[Intraperitoneal chemotherapy of CDDP and etoposide in patients with advanced ovarian cancer].

Intraperitoneal disseminated ovarian cancer has a poor prognosis and its treatment is difficult. Recently, we undertook intraperitoneal chemotherapy (IP) of CDDP (Pt) and etoposide (Et) using an implantable reservoir. The subjects were 14 patients with advanced ovarian cancer. One hundred mg of Pt and 200 mg of Et were administered intraperitoneally through the reservoir, and the therapeutic results were evaluated. In 6 patients, levels of total platinum (t-Pt), free platinum (f-Pt) and Et were determined in the blood and intraperitoneal fluid by flameless atomic absorption spectrophotometry. 1. The 14 patients received 82 courses of IP. In 10 cases of IIIrd stage, no recurrence was detected in 5 radical operable cases, and 4 of 5 inoperable cases were able to undergo radical operation after IP. One case was inoperable even after IP. Recurrences were detected in 2 of 4 cases which subsequently became operable. In a case of IVth stage, remission was achieved, but the tumor markers began rising again 18 months after operation. No further recurrence was detected in a treated recurrence case. In 2 cases of metastatic cancer, recurrences were detected 3 and 7 months after operation, respectively. As a side effect, the incidence of gastrointestinal toxicities, anemia, leukocytopenia and alopecia was high, but the grade was almost 1 or 2. Intraperitoneal mean maximum concentrations were t-Pt: 21.98 +/- 5.78; f-Pt: 17.72 +/- 4.97; Et: 62.98 +/- 23.94 micrograms/ml. Blood mean maximum concentrations were t-Pt: 2.84 +/- 0.41; f-Pt: 0.84 +/- 0.22; Et: 11.38 +/- 2.12 micrograms/ml.
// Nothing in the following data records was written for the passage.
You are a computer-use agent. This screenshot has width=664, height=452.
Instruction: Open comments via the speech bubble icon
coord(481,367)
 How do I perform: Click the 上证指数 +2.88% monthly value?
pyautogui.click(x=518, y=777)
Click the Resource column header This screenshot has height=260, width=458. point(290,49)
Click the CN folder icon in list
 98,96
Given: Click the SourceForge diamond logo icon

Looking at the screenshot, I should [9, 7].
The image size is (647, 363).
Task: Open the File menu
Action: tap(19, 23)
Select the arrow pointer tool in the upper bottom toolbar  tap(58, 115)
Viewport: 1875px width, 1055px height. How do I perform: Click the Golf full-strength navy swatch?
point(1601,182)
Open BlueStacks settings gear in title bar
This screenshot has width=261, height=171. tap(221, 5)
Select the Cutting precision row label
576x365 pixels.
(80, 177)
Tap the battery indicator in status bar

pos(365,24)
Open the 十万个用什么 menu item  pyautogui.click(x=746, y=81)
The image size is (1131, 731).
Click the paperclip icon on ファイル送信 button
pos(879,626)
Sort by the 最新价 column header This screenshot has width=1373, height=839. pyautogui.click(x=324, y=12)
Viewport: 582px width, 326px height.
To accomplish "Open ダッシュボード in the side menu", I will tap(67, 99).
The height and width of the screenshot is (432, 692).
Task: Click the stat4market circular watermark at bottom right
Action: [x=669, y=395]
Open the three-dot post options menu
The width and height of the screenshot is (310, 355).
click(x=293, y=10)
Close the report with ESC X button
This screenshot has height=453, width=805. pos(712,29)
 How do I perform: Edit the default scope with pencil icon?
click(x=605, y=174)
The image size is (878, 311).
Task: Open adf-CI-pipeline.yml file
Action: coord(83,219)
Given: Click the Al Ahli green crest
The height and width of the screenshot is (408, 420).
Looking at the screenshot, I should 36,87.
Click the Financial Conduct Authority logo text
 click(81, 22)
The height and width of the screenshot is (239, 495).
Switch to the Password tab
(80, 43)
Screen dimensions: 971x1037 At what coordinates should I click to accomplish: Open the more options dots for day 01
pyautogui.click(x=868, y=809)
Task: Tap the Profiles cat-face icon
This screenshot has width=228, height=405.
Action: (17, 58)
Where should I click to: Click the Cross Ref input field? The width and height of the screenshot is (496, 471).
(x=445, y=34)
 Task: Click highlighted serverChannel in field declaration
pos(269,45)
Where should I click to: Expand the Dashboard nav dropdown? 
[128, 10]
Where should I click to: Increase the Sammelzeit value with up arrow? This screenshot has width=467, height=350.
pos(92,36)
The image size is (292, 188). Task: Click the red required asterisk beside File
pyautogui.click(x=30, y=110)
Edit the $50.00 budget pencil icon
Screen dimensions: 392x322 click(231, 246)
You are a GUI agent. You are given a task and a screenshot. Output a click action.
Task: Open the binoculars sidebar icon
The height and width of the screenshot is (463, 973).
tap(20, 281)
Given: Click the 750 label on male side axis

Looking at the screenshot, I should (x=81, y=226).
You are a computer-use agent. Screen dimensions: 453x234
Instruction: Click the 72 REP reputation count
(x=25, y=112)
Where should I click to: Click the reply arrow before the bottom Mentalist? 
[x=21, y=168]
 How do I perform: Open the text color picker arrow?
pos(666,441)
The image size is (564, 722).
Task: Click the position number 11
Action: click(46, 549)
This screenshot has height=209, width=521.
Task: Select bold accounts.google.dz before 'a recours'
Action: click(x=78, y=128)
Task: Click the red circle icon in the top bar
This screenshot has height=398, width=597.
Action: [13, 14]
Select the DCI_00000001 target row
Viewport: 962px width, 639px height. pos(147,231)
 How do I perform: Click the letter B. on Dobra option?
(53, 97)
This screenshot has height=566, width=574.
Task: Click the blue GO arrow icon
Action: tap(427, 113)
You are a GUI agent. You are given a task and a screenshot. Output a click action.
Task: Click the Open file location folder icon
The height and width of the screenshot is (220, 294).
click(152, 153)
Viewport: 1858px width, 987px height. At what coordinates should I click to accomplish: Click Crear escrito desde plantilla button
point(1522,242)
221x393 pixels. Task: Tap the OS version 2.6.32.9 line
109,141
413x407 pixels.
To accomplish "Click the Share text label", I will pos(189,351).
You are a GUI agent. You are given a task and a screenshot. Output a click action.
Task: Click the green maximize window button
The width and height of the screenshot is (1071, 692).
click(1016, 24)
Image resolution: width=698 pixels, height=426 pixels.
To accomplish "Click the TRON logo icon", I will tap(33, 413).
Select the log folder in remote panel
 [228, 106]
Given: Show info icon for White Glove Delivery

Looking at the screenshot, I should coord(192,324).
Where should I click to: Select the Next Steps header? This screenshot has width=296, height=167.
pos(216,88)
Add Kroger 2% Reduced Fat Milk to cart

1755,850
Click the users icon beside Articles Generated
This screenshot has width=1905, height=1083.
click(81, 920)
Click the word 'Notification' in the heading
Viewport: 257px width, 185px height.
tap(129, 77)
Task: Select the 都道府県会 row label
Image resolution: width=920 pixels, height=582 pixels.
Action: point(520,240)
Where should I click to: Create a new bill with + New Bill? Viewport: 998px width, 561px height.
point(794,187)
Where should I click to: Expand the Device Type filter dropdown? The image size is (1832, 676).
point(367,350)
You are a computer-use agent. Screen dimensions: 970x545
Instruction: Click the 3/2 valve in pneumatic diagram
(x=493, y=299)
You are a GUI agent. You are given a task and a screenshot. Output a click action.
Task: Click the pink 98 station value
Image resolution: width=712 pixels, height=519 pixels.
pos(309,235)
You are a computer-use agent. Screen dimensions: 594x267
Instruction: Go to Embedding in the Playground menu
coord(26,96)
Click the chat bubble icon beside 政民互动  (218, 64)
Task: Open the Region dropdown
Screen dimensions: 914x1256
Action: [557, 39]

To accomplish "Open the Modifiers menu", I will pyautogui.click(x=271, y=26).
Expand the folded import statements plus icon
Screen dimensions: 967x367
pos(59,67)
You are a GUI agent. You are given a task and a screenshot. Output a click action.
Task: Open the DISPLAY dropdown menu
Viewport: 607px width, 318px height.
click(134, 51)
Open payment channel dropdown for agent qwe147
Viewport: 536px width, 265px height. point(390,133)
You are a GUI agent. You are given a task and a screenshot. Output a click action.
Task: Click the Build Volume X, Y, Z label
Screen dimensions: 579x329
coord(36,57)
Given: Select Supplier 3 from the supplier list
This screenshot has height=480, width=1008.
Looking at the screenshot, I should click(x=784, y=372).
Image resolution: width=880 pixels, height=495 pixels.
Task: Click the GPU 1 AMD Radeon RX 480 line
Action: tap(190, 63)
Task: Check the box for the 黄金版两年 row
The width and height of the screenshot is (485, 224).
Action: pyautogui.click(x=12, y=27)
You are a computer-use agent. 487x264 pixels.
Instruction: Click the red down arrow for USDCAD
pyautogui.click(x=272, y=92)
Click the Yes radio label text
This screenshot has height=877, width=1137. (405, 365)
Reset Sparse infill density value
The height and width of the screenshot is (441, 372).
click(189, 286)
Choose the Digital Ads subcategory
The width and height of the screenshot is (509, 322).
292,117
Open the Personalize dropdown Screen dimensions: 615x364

Mean AUC of the blood were t-Pt: 57.76 +/- 6.62; f-Pt: 2.96 +/- 0.47; Et: 108.76 +/- 18.94 micrograms.h/ml. 2. IP is considered to be effective for advanced ovarian cancer not only as a local therapy but as a general therapy, and is feasible as maintenance therapy with the implantable reservoir and tolerable side effects.